Rationale:  Anal cancer is an unusual cancer with an incidence rate of 2/100,000 in the general population but up to 35/100,000 in HIV negative MSM; a rate comparable to that of cervical cancer prior to widespread screening programs.  Among HIV infected patients, added risk factors for anal cancer include a history of receptive anal intercourse, a history of having > 10 sexual partners, a history of anal warts (RR 11.5) and cigarette smoking (RR 1.9 to 5.2) while CD4 < 500 is a risk factor for HSIL (RR 7.5).  The incidence of anal cancer does not appear to be decreasing in the HAART era.

Unfortunately, at this time screening tests such as anal Pap smears or high-resolution anal colposcopy have not been shown to improve the detection or outcome of anal cancer.  Until validated screening and treatment methodologies for anal cancer are established we propose the following protocol for the care of patients at special risk of anal cancer:

  1. All gay or bisexual men AND heterosexual men and women with a history of anal warts should have an annual visual inspection of the anus, palpation of the perianal tissues a digital rectal exam (DRE) and anoscopy.
  2. All persons with ongoing anal symptoms or anal warts should have semi-annual visual inspection of the anus, palpation of the perianal tissues, anoscopy and a DRE.
  3. All persons with suspicious findings on examination (e.g., a palpable mass or unexplained induration, leukoplakia) should be referred to general surgery clinic for evaluation and possible biopsy (biopsy will not be done at the first surgery clinic visit but scheduled in the OR at a later date).
  4. Rectal bleeding at or just above anal sphincter should arouse suspicion for cancer – mistaking this for hemorrhoidal bleeding can delay diagnosis.

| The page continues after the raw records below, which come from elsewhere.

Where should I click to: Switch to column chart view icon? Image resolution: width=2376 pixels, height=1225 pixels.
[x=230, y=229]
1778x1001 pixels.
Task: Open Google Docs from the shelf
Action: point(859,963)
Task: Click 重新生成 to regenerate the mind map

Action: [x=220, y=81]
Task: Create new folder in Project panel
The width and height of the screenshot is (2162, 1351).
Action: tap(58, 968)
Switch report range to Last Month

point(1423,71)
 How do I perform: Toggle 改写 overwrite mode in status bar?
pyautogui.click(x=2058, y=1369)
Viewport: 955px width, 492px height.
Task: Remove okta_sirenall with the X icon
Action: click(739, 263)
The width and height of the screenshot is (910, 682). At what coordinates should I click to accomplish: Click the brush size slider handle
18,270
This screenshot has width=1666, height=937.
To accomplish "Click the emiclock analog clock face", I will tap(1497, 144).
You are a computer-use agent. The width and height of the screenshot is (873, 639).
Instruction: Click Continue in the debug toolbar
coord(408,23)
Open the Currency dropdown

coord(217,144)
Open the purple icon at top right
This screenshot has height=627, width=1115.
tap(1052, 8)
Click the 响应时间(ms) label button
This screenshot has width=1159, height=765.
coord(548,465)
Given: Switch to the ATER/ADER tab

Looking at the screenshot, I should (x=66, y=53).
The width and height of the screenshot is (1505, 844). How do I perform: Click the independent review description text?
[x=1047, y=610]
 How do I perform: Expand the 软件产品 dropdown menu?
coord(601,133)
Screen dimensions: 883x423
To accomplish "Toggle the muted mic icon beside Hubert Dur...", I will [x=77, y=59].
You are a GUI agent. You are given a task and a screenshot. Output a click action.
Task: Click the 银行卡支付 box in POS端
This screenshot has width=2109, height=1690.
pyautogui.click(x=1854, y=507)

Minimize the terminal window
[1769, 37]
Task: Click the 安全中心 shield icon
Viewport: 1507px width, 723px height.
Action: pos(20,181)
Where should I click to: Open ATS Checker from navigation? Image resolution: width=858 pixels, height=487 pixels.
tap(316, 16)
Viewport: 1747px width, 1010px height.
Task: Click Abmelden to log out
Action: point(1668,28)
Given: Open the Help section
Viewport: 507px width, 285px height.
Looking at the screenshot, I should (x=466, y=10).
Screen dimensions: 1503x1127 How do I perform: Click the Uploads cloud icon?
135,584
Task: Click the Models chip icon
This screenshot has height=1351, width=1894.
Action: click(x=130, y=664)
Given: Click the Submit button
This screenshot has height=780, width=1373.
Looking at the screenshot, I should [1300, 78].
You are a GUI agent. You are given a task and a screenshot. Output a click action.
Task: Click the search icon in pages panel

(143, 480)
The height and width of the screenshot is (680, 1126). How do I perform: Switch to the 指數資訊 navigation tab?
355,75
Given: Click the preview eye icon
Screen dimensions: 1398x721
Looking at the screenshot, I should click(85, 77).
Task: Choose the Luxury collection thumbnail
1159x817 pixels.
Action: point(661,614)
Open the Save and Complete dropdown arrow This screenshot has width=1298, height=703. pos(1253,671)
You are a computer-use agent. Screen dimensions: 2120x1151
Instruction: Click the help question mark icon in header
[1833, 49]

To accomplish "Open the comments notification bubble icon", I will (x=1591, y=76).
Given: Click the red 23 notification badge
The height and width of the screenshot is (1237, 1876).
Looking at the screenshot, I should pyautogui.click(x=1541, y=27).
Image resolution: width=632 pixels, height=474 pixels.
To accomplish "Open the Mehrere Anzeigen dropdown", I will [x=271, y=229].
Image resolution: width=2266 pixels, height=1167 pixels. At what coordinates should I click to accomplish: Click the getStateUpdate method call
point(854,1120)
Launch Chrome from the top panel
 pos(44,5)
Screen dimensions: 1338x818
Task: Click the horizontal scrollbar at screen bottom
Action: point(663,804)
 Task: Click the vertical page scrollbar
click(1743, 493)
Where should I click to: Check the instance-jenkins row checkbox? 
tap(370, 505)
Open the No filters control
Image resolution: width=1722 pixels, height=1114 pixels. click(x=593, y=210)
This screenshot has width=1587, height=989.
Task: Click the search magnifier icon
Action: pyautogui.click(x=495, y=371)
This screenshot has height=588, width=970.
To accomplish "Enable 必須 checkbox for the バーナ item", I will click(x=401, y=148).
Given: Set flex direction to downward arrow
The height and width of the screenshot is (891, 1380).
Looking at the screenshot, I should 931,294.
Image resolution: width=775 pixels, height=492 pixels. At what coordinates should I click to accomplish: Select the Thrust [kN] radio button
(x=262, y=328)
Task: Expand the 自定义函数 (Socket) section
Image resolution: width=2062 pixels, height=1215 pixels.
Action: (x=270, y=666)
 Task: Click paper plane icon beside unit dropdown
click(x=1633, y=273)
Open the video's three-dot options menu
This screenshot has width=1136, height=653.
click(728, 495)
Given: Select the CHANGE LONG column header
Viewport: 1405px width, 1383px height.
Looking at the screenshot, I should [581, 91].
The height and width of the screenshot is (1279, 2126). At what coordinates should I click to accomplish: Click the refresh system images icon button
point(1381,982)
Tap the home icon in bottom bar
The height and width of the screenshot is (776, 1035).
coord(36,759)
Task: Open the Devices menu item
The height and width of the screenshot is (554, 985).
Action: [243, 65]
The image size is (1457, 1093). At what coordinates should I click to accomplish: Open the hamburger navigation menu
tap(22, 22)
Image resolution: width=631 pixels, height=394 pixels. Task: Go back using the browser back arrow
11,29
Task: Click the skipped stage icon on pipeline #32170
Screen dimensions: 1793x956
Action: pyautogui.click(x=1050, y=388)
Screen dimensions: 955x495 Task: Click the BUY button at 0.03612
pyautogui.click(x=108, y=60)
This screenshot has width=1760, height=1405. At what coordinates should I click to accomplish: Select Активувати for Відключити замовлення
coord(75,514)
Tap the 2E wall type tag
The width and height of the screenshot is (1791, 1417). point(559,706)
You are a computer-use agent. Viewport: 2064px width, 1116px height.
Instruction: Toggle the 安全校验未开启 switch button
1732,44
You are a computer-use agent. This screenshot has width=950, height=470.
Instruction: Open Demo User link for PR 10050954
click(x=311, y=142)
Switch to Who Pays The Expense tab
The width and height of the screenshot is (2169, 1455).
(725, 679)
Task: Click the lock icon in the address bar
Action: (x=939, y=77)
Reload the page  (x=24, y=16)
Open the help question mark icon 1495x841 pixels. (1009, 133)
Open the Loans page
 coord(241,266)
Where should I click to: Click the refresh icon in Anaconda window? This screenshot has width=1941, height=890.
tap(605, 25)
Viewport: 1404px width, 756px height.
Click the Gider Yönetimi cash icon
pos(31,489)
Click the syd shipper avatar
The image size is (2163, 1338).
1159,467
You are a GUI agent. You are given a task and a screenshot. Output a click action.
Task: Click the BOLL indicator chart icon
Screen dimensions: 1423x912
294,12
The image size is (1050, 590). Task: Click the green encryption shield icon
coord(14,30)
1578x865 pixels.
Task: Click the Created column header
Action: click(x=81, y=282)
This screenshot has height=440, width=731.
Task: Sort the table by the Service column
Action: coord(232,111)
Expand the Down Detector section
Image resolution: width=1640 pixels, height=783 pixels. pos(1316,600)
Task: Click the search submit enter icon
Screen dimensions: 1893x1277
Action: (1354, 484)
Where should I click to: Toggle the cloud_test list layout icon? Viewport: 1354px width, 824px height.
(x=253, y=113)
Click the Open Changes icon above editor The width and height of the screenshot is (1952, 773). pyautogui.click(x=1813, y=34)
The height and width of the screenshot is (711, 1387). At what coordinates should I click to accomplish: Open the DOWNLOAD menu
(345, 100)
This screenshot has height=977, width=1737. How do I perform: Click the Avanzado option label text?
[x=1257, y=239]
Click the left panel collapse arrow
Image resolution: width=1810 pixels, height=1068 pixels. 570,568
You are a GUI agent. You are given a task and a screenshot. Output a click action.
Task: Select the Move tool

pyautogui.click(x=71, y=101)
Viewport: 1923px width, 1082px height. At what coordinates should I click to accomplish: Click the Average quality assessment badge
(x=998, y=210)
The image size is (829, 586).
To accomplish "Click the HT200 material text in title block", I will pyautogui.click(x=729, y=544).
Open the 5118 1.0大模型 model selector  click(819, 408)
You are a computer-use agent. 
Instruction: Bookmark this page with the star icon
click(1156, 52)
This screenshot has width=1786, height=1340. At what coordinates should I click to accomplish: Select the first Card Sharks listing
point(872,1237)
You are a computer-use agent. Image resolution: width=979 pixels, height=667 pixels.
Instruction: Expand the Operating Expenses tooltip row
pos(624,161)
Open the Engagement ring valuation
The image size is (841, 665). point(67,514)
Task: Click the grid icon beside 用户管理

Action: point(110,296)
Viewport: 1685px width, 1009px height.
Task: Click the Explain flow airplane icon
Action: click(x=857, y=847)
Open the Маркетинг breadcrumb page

II. Management of Anal Warts

Rationale:  The evaluation and treatment of anal warts pose special problems given

1) their association with the development of anal cancer,

2) their possible location within the anal canal and

3) their high recurrence rate. 

There are several proven therapies for anal warts including liquid nitrogen, 5% imiquimod (Aldara) cream, laser and electrocautery and surgical excision.  Choosing between treatments needs to be individualized and may follow the following recommendations:

  1. Any lesion that has features suspicious for cancer (e.g. ulceration, bleeding, especially firm or with undermining of adjacent tissues) should prompt immediate referral to surgery for diagnosis and excision.
  2. Bulky lesions that are less likely to respond to topical therapies should prompt a surgery referral.
  3. Patients with lesions within the anal canal that are not readily accessible to liquid nitrogen or topical treatments should be referred to surgery for excision.
  4. Patients with non-bulky but accessible lesions that are not responding to conventional therapy can be referred to dermatology.
  5. Remember to follow up on pathology results for any patient undergoing a biopsy/excision even if you did not perform the procedure.

REFERENCES

1. HPV Screening & Anal Cancer in HIV-infected Patients.  Joel Palefsky, June 21 2008.

2. Holly EA, et. al. Anal cancer incidence: genital warts, anal fissure or fistula, hemorrhoids, and smoking. J Natl Cancer Inst 1989 Nov 15;81(22):1726-31.

3. D'Souza G, Wiley DJ, Li X, Chmiel JS, Margolick JB, Cranston RD, Jacobson LP.
 Incidence and epidemiology of anal cancer in the multicenter AIDS cohort study.
J Acquir Immune Defic Syndr. 2008 Aug 1;48(4):491-9.